* What you have to do
The data is to be set down once more, exactly as it reads.

(Source records)
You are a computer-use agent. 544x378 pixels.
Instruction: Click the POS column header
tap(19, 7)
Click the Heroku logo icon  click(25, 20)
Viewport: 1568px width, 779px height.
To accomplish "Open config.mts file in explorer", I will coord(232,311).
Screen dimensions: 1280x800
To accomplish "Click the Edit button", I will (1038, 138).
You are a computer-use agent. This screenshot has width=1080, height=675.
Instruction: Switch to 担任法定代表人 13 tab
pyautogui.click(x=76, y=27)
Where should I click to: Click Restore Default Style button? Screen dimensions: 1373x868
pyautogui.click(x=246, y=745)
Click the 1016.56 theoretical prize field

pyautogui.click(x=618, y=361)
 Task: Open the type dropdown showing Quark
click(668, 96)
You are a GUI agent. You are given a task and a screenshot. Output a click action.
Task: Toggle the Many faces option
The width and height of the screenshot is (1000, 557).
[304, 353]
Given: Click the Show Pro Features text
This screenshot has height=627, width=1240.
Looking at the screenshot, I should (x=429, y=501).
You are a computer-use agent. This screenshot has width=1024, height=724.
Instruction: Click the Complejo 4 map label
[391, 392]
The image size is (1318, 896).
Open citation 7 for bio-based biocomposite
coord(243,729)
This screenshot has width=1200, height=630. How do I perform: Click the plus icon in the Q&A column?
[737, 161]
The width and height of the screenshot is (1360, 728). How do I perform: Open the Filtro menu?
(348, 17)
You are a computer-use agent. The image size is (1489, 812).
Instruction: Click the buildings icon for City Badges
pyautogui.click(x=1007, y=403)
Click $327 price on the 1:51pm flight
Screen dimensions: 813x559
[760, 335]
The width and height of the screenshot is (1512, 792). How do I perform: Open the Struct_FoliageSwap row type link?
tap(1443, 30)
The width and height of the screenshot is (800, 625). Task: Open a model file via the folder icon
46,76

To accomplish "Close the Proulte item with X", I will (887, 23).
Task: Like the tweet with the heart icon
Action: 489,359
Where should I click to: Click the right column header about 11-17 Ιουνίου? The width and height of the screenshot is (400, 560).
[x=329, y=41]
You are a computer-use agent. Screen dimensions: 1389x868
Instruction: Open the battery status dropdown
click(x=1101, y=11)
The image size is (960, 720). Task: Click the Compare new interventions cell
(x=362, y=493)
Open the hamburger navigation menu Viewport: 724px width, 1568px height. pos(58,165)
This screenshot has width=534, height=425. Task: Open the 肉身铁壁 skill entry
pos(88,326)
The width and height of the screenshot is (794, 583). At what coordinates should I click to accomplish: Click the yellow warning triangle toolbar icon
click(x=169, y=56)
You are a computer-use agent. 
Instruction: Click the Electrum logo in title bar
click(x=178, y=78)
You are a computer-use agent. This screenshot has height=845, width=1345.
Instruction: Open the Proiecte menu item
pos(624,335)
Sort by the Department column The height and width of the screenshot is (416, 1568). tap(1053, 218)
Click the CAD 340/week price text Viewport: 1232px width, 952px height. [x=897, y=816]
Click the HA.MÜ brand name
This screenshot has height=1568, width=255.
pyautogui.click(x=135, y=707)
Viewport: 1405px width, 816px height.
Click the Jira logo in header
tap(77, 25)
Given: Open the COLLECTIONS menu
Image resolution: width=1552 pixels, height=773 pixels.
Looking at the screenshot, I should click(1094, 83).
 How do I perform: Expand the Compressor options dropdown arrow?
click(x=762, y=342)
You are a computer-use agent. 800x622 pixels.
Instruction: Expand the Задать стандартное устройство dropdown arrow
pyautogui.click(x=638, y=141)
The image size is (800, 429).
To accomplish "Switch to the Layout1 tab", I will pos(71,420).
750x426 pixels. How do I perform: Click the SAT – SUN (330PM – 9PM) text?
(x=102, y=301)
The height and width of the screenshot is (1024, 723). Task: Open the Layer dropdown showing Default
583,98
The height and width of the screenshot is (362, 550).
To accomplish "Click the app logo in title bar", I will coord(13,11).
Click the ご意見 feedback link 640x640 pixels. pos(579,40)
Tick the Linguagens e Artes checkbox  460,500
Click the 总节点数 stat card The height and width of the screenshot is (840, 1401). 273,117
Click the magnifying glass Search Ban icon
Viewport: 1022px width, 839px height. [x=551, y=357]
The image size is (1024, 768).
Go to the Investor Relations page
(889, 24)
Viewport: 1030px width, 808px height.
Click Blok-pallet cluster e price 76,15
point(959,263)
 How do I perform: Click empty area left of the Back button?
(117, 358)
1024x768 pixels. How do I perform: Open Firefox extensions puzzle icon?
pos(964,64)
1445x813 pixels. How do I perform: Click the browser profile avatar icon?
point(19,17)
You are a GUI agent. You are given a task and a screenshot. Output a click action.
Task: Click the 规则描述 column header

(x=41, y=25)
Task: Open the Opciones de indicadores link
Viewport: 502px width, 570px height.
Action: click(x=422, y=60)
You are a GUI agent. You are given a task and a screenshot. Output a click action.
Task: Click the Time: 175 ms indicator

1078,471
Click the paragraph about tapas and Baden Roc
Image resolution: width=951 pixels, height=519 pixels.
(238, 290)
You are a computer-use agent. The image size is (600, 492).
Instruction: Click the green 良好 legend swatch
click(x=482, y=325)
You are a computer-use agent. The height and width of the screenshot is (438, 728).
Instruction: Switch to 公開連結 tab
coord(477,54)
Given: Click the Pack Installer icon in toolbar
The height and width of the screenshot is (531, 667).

* Response box
You are a computer-use agent. 544x378 pixels.
Instruction: Click the POS column header
tap(19, 7)
Click the Heroku logo icon  click(25, 20)
Viewport: 1568px width, 779px height.
To accomplish "Open config.mts file in explorer", I will coord(232,311).
Screen dimensions: 1280x800
To accomplish "Click the Edit button", I will (1038, 138).
You are a computer-use agent. This screenshot has width=1080, height=675.
Instruction: Switch to 担任法定代表人 13 tab
pyautogui.click(x=76, y=27)
Where should I click to: Click Restore Default Style button? Screen dimensions: 1373x868
pyautogui.click(x=246, y=745)
Click the 1016.56 theoretical prize field

pyautogui.click(x=618, y=361)
 Task: Open the type dropdown showing Quark
click(668, 96)
You are a GUI agent. You are given a task and a screenshot. Output a click action.
Task: Toggle the Many faces option
The width and height of the screenshot is (1000, 557).
[304, 353]
Given: Click the Show Pro Features text
This screenshot has height=627, width=1240.
Looking at the screenshot, I should (x=429, y=501).
You are a computer-use agent. This screenshot has width=1024, height=724.
Instruction: Click the Complejo 4 map label
[391, 392]
The image size is (1318, 896).
Open citation 7 for bio-based biocomposite
coord(243,729)
This screenshot has width=1200, height=630. How do I perform: Click the plus icon in the Q&A column?
[737, 161]
The width and height of the screenshot is (1360, 728). How do I perform: Open the Filtro menu?
(348, 17)
You are a computer-use agent. The image size is (1489, 812).
Instruction: Click the buildings icon for City Badges
pyautogui.click(x=1007, y=403)
Click $327 price on the 1:51pm flight
Screen dimensions: 813x559
[760, 335]
The width and height of the screenshot is (1512, 792). How do I perform: Open the Struct_FoliageSwap row type link?
tap(1443, 30)
The width and height of the screenshot is (800, 625). Task: Open a model file via the folder icon
46,76

To accomplish "Close the Proulte item with X", I will (887, 23).
Task: Like the tweet with the heart icon
Action: 489,359
Where should I click to: Click the right column header about 11-17 Ιουνίου? The width and height of the screenshot is (400, 560).
[x=329, y=41]
You are a computer-use agent. Screen dimensions: 1389x868
Instruction: Open the battery status dropdown
click(x=1101, y=11)
The image size is (960, 720). Task: Click the Compare new interventions cell
(x=362, y=493)
Open the hamburger navigation menu Viewport: 724px width, 1568px height. pos(58,165)
This screenshot has width=534, height=425. Task: Open the 肉身铁壁 skill entry
pos(88,326)
The width and height of the screenshot is (794, 583). At what coordinates should I click to accomplish: Click the yellow warning triangle toolbar icon
click(x=169, y=56)
You are a computer-use agent. 
Instruction: Click the Electrum logo in title bar
click(x=178, y=78)
You are a computer-use agent. This screenshot has height=845, width=1345.
Instruction: Open the Proiecte menu item
pos(624,335)
Sort by the Department column The height and width of the screenshot is (416, 1568). tap(1053, 218)
Click the CAD 340/week price text Viewport: 1232px width, 952px height. [x=897, y=816]
Click the HA.MÜ brand name
This screenshot has height=1568, width=255.
pyautogui.click(x=135, y=707)
Viewport: 1405px width, 816px height.
Click the Jira logo in header
tap(77, 25)
Given: Open the COLLECTIONS menu
Image resolution: width=1552 pixels, height=773 pixels.
Looking at the screenshot, I should click(1094, 83).
 How do I perform: Expand the Compressor options dropdown arrow?
click(x=762, y=342)
You are a computer-use agent. 800x622 pixels.
Instruction: Expand the Задать стандартное устройство dropdown arrow
pyautogui.click(x=638, y=141)
The image size is (800, 429).
To accomplish "Switch to the Layout1 tab", I will pos(71,420).
750x426 pixels. How do I perform: Click the SAT – SUN (330PM – 9PM) text?
(x=102, y=301)
The height and width of the screenshot is (1024, 723). Task: Open the Layer dropdown showing Default
583,98
The height and width of the screenshot is (362, 550).
To accomplish "Click the app logo in title bar", I will coord(13,11).
Click the ご意見 feedback link 640x640 pixels. pos(579,40)
Tick the Linguagens e Artes checkbox  460,500
Click the 总节点数 stat card The height and width of the screenshot is (840, 1401). 273,117
Click the magnifying glass Search Ban icon
Viewport: 1022px width, 839px height. [x=551, y=357]
The image size is (1024, 768).
Go to the Investor Relations page
(889, 24)
Viewport: 1030px width, 808px height.
Click Blok-pallet cluster e price 76,15
point(959,263)
 How do I perform: Click empty area left of the Back button?
(117, 358)
1024x768 pixels. How do I perform: Open Firefox extensions puzzle icon?
pos(964,64)
1445x813 pixels. How do I perform: Click the browser profile avatar icon?
point(19,17)
You are a GUI agent. You are given a task and a screenshot. Output a click action.
Task: Click the 规则描述 column header

(x=41, y=25)
Task: Open the Opciones de indicadores link
Viewport: 502px width, 570px height.
Action: click(x=422, y=60)
You are a GUI agent. You are given a task and a screenshot. Output a click action.
Task: Click the Time: 175 ms indicator

1078,471
Click the paragraph about tapas and Baden Roc
Image resolution: width=951 pixels, height=519 pixels.
(238, 290)
You are a computer-use agent. The image size is (600, 492).
Instruction: Click the green 良好 legend swatch
click(x=482, y=325)
You are a computer-use agent. The height and width of the screenshot is (438, 728).
Instruction: Switch to 公開連結 tab
coord(477,54)
Given: Click the Pack Installer icon in toolbar
The height and width of the screenshot is (531, 667).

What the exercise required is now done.